=== Section Start ===

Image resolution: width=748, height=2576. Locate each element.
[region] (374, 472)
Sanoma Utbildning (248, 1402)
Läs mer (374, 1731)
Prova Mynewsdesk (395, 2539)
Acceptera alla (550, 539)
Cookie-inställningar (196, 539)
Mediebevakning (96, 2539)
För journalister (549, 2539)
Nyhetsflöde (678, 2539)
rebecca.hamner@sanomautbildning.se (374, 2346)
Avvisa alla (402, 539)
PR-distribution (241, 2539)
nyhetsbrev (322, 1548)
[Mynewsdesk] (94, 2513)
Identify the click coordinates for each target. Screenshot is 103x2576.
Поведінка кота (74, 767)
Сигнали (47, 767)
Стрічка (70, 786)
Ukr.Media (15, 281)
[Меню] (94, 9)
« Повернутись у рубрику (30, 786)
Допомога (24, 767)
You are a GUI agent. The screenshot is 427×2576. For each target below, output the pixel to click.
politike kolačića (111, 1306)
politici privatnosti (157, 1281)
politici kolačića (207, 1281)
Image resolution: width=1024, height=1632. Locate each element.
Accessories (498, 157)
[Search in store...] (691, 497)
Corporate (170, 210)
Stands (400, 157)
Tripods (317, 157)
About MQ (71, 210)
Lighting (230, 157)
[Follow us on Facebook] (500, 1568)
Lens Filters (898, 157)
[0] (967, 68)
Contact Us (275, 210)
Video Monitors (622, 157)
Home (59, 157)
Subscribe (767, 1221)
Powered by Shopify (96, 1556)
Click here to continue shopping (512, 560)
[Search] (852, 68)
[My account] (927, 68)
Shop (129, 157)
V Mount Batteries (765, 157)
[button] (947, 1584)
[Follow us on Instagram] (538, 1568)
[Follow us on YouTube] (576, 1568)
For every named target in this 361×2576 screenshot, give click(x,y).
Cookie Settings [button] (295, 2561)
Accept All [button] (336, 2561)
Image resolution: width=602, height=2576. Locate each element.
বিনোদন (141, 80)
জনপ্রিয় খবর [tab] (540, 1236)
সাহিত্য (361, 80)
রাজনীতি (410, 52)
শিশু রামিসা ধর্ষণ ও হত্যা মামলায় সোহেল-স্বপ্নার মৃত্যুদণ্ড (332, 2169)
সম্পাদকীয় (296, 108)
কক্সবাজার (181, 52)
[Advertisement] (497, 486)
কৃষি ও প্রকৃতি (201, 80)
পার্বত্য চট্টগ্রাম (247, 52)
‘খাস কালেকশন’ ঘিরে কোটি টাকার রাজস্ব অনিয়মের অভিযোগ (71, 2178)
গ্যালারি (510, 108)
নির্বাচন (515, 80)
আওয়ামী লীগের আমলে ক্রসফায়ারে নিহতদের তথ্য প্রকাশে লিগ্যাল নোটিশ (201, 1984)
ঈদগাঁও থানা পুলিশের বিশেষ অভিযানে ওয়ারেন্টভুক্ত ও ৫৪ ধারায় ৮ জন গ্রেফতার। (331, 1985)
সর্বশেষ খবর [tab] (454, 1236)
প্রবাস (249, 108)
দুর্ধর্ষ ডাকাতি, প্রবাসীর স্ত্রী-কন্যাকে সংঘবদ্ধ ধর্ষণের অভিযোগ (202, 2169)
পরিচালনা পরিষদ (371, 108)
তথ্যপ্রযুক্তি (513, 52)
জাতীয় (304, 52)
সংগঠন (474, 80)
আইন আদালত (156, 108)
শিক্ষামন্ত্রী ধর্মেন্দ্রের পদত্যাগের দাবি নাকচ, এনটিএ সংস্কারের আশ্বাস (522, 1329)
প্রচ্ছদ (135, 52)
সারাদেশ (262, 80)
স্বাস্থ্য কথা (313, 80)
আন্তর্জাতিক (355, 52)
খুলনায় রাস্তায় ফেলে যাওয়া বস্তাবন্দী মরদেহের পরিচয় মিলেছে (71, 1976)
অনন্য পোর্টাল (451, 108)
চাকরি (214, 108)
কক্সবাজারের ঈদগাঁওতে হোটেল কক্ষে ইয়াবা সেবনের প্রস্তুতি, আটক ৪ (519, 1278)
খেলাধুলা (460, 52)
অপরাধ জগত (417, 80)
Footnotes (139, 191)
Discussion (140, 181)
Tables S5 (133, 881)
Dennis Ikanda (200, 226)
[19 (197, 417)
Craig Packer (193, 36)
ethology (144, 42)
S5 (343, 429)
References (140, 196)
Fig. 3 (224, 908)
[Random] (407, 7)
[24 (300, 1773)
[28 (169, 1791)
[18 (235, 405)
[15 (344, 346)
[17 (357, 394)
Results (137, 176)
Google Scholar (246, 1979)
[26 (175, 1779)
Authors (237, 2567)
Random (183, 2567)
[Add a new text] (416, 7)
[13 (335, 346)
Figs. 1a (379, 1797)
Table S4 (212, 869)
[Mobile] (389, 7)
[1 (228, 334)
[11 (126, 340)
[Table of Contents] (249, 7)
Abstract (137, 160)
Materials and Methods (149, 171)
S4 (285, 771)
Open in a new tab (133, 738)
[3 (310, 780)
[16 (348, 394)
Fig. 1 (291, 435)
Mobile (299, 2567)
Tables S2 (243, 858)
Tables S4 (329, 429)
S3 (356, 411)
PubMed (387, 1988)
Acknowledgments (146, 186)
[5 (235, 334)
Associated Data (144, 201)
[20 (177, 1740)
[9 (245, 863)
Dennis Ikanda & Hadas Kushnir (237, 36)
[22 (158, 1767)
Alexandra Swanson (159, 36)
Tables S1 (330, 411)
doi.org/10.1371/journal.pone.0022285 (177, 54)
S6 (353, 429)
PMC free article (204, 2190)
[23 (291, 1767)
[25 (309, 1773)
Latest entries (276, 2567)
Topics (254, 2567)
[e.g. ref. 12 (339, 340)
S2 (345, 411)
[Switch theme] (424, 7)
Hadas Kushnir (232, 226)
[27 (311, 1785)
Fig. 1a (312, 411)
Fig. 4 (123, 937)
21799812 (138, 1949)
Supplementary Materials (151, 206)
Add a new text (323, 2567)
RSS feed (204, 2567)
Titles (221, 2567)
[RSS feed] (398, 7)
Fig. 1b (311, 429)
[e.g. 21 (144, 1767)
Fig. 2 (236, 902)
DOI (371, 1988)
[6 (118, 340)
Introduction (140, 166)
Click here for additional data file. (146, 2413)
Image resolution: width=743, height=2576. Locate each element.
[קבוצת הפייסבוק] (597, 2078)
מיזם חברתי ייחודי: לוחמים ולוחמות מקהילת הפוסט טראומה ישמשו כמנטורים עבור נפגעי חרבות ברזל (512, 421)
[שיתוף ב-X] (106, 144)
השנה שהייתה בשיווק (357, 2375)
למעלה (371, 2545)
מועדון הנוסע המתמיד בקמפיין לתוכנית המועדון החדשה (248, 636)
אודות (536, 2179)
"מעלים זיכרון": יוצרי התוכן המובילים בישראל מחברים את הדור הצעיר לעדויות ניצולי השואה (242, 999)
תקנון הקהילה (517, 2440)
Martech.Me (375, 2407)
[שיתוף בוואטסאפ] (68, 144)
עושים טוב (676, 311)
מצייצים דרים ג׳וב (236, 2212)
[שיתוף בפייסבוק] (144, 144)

=== Section End ===

**WORK TO BE COMPLETED**
With every word kept as it is, set down the entries again.

**EXPECTED ANSWER**
Image resolution: width=748, height=2576. Locate each element.
[region] (374, 472)
Sanoma Utbildning (248, 1402)
Läs mer (374, 1731)
Prova Mynewsdesk (395, 2539)
Acceptera alla (550, 539)
Cookie-inställningar (196, 539)
Mediebevakning (96, 2539)
För journalister (549, 2539)
Nyhetsflöde (678, 2539)
rebecca.hamner@sanomautbildning.se (374, 2346)
Avvisa alla (402, 539)
PR-distribution (241, 2539)
nyhetsbrev (322, 1548)
[Mynewsdesk] (94, 2513)
Identify the click coordinates for each target. Screenshot is 103x2576.
Поведінка кота (74, 767)
Сигнали (47, 767)
Стрічка (70, 786)
Ukr.Media (15, 281)
[Меню] (94, 9)
« Повернутись у рубрику (30, 786)
Допомога (24, 767)
You are a GUI agent. The screenshot is 427×2576. For each target below, output the pixel to click.
politike kolačića (111, 1306)
politici privatnosti (157, 1281)
politici kolačića (207, 1281)
Image resolution: width=1024, height=1632. Locate each element.
Accessories (498, 157)
[Search in store...] (691, 497)
Corporate (170, 210)
Stands (400, 157)
Tripods (317, 157)
About MQ (71, 210)
Lighting (230, 157)
[Follow us on Facebook] (500, 1568)
Lens Filters (898, 157)
[0] (967, 68)
Contact Us (275, 210)
Video Monitors (622, 157)
Home (59, 157)
Subscribe (767, 1221)
Powered by Shopify (96, 1556)
Click here to continue shopping (512, 560)
[Search] (852, 68)
[My account] (927, 68)
Shop (129, 157)
V Mount Batteries (765, 157)
[button] (947, 1584)
[Follow us on Instagram] (538, 1568)
[Follow us on YouTube] (576, 1568)
For every named target in this 361×2576 screenshot, give click(x,y).
Cookie Settings [button] (295, 2561)
Accept All [button] (336, 2561)
Image resolution: width=602, height=2576. Locate each element.
বিনোদন (141, 80)
জনপ্রিয় খবর [tab] (540, 1236)
সাহিত্য (361, 80)
রাজনীতি (410, 52)
শিশু রামিসা ধর্ষণ ও হত্যা মামলায় সোহেল-স্বপ্নার মৃত্যুদণ্ড (332, 2169)
সম্পাদকীয় (296, 108)
কক্সবাজার (181, 52)
[Advertisement] (497, 486)
কৃষি ও প্রকৃতি (201, 80)
পার্বত্য চট্টগ্রাম (247, 52)
‘খাস কালেকশন’ ঘিরে কোটি টাকার রাজস্ব অনিয়মের অভিযোগ (71, 2178)
গ্যালারি (510, 108)
নির্বাচন (515, 80)
আওয়ামী লীগের আমলে ক্রসফায়ারে নিহতদের তথ্য প্রকাশে লিগ্যাল নোটিশ (201, 1984)
ঈদগাঁও থানা পুলিশের বিশেষ অভিযানে ওয়ারেন্টভুক্ত ও ৫৪ ধারায় ৮ জন গ্রেফতার। (331, 1985)
সর্বশেষ খবর [tab] (454, 1236)
প্রবাস (249, 108)
দুর্ধর্ষ ডাকাতি, প্রবাসীর স্ত্রী-কন্যাকে সংঘবদ্ধ ধর্ষণের অভিযোগ (202, 2169)
পরিচালনা পরিষদ (371, 108)
তথ্যপ্রযুক্তি (513, 52)
জাতীয় (304, 52)
সংগঠন (474, 80)
আইন আদালত (156, 108)
শিক্ষামন্ত্রী ধর্মেন্দ্রের পদত্যাগের দাবি নাকচ, এনটিএ সংস্কারের আশ্বাস (522, 1329)
প্রচ্ছদ (135, 52)
সারাদেশ (262, 80)
স্বাস্থ্য কথা (313, 80)
আন্তর্জাতিক (355, 52)
খুলনায় রাস্তায় ফেলে যাওয়া বস্তাবন্দী মরদেহের পরিচয় মিলেছে (71, 1976)
অনন্য পোর্টাল (451, 108)
চাকরি (214, 108)
কক্সবাজারের ঈদগাঁওতে হোটেল কক্ষে ইয়াবা সেবনের প্রস্তুতি, আটক ৪ (519, 1278)
খেলাধুলা (460, 52)
অপরাধ জগত (417, 80)
Footnotes (139, 191)
Discussion (140, 181)
Tables S5 (133, 881)
Dennis Ikanda (200, 226)
[19 (197, 417)
Craig Packer (193, 36)
ethology (144, 42)
S5 (343, 429)
References (140, 196)
Fig. 3 (224, 908)
[Random] (407, 7)
[24 (300, 1773)
[28 (169, 1791)
[18 (235, 405)
[15 (344, 346)
[17 (357, 394)
Results (137, 176)
Google Scholar (246, 1979)
[26 (175, 1779)
Authors (237, 2567)
Random (183, 2567)
[Add a new text] (416, 7)
[13 (335, 346)
Figs. 1a (379, 1797)
Table S4 (212, 869)
[Mobile] (389, 7)
[1 (228, 334)
[11 (126, 340)
[Table of Contents] (249, 7)
Abstract (137, 160)
Materials and Methods (149, 171)
S4 (285, 771)
Open in a new tab (133, 738)
[3 (310, 780)
[16 (348, 394)
Fig. 1 (291, 435)
Mobile (299, 2567)
Tables S2 (243, 858)
Tables S4 (329, 429)
S3 (356, 411)
PubMed (387, 1988)
Acknowledgments (146, 186)
[5 (235, 334)
Associated Data (144, 201)
[20 (177, 1740)
[9 (245, 863)
Dennis Ikanda & Hadas Kushnir (237, 36)
[22 (158, 1767)
Alexandra Swanson (159, 36)
Tables S1 (330, 411)
doi.org/10.1371/journal.pone.0022285 (177, 54)
S6 (353, 429)
PMC free article (204, 2190)
[23 (291, 1767)
[25 (309, 1773)
Latest entries (276, 2567)
Topics (254, 2567)
[e.g. ref. 12 (339, 340)
S2 (345, 411)
[Switch theme] (424, 7)
Hadas Kushnir (232, 226)
[27 (311, 1785)
Fig. 1a (312, 411)
Fig. 4 (123, 937)
21799812 (138, 1949)
Supplementary Materials (151, 206)
Add a new text (323, 2567)
RSS feed (204, 2567)
Titles (221, 2567)
[RSS feed] (398, 7)
Fig. 1b (311, 429)
[e.g. 21 (144, 1767)
Fig. 2 (236, 902)
DOI (371, 1988)
[6 (118, 340)
Introduction (140, 166)
Click here for additional data file. (146, 2413)
Image resolution: width=743, height=2576. Locate each element.
[קבוצת הפייסבוק] (597, 2078)
מיזם חברתי ייחודי: לוחמים ולוחמות מקהילת הפוסט טראומה ישמשו כמנטורים עבור נפגעי חרבות ברזל (512, 421)
[שיתוף ב-X] (106, 144)
השנה שהייתה בשיווק (357, 2375)
למעלה (371, 2545)
מועדון הנוסע המתמיד בקמפיין לתוכנית המועדון החדשה (248, 636)
אודות (536, 2179)
"מעלים זיכרון": יוצרי התוכן המובילים בישראל מחברים את הדור הצעיר לעדויות ניצולי השואה (242, 999)
תקנון הקהילה (517, 2440)
Martech.Me (375, 2407)
[שיתוף בוואטסאפ] (68, 144)
עושים טוב (676, 311)
מצייצים דרים ג׳וב (236, 2212)
[שיתוף בפייסבוק] (144, 144)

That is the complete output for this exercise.